A year ago, when I was in the recruitment process of an international microfinance bank in the Nigerian market as a product manager, I was asked to create a concept note for a new product in 24 hours. After my needs assessment, I learnt that there was no fintech solution in Nigeria that combines "traditional banking services with budgeting and expenditure tracking". I put this forward in my concept note and I scaled to the stage where I had to meet the CEO and send more credentials. Safe to say that I got the job but Genesis was fast to make an offer before I got one from the Microfinance bank. This is not the story!!!.

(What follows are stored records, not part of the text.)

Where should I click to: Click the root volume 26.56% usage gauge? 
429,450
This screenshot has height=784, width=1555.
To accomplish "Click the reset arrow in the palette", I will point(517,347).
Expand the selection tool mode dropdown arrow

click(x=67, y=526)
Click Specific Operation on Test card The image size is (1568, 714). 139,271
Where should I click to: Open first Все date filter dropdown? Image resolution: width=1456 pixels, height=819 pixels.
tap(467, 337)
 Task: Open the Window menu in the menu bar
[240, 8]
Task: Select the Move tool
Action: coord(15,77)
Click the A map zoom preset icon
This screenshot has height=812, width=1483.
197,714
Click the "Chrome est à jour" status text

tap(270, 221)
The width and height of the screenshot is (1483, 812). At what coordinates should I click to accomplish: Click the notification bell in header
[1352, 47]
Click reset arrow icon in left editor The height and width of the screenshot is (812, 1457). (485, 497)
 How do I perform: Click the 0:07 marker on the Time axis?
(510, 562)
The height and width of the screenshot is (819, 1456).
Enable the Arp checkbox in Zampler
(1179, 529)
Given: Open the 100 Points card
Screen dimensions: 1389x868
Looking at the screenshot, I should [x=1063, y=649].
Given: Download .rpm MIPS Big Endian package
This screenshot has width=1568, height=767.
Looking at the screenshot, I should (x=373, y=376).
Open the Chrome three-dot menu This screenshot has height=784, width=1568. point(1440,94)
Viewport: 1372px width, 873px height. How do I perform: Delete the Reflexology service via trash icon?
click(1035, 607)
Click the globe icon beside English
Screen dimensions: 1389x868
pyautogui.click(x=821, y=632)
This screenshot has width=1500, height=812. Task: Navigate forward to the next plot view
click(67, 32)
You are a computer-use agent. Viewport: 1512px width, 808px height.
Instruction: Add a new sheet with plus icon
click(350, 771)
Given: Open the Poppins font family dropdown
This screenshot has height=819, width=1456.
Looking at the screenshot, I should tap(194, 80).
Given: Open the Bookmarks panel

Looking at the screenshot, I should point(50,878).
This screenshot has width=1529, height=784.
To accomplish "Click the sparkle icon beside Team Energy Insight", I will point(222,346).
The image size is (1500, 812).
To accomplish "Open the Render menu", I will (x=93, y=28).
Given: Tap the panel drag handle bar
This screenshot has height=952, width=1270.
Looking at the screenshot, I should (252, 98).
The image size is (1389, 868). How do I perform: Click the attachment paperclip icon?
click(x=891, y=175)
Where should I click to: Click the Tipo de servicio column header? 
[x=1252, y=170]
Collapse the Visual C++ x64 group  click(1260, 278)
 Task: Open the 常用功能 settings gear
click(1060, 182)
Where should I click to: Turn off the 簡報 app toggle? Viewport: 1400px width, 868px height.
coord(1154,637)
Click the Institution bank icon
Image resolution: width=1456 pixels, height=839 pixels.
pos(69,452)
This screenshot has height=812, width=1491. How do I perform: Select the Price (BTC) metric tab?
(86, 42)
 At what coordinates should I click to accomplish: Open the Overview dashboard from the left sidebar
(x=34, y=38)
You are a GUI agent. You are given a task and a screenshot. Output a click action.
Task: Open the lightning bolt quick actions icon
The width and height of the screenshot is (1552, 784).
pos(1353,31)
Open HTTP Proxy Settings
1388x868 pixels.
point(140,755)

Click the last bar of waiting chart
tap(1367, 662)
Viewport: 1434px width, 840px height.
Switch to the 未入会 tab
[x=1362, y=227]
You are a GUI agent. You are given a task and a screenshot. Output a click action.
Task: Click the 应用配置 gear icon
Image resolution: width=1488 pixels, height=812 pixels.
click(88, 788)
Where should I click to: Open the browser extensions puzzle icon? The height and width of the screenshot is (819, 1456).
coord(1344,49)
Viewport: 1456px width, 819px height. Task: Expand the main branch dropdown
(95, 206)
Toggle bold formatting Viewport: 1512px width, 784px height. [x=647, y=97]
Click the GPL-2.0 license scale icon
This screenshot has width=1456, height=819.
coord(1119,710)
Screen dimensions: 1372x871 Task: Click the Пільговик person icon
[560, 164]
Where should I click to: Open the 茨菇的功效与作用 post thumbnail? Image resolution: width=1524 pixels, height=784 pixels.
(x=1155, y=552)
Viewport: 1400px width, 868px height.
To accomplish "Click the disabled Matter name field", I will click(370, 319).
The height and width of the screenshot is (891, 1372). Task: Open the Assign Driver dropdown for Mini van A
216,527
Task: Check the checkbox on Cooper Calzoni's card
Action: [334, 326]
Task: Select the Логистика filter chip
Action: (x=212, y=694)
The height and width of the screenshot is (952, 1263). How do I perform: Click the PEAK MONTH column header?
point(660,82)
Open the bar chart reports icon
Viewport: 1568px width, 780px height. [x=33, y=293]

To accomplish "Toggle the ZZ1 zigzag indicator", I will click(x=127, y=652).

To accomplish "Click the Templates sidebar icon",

In a first of its kind position in Nigeria's fintech history, Uzoma's Sparkle combines "traditional banking services with budgeting and expenditure tracking" which I consider a millennial-generation focused capability. In the United States, Apple partnered with Goldman Sachs in August 2019 to launch the Apple Card. Apple Card also combines banking services with personal finance (budgeting and expenditure tracking). Apple Card remains active in the US only till date.
While Sparkle is positioned as personal finance tool, it boasts of other features such as an in-app chat bot called Indy, Sparkle Pay (payment link) and a unique feature that allows you to directly request money from your phone contact that already has a Sparkle account called a Sparkler. One would have expected that Interswitch's Verve will win the debit card deal but Sparkle went for Visa. The card is expected to be available soon alongside a couple of features such as QR payment.
Many have called this the second coming of Uzoma Dozie and it is therefore important to keep an eye on Sparkle which has over 10,000 downloads on Google Play Store in one month. It is equally important to see how it scales and most importantly how it will target the financially excluded.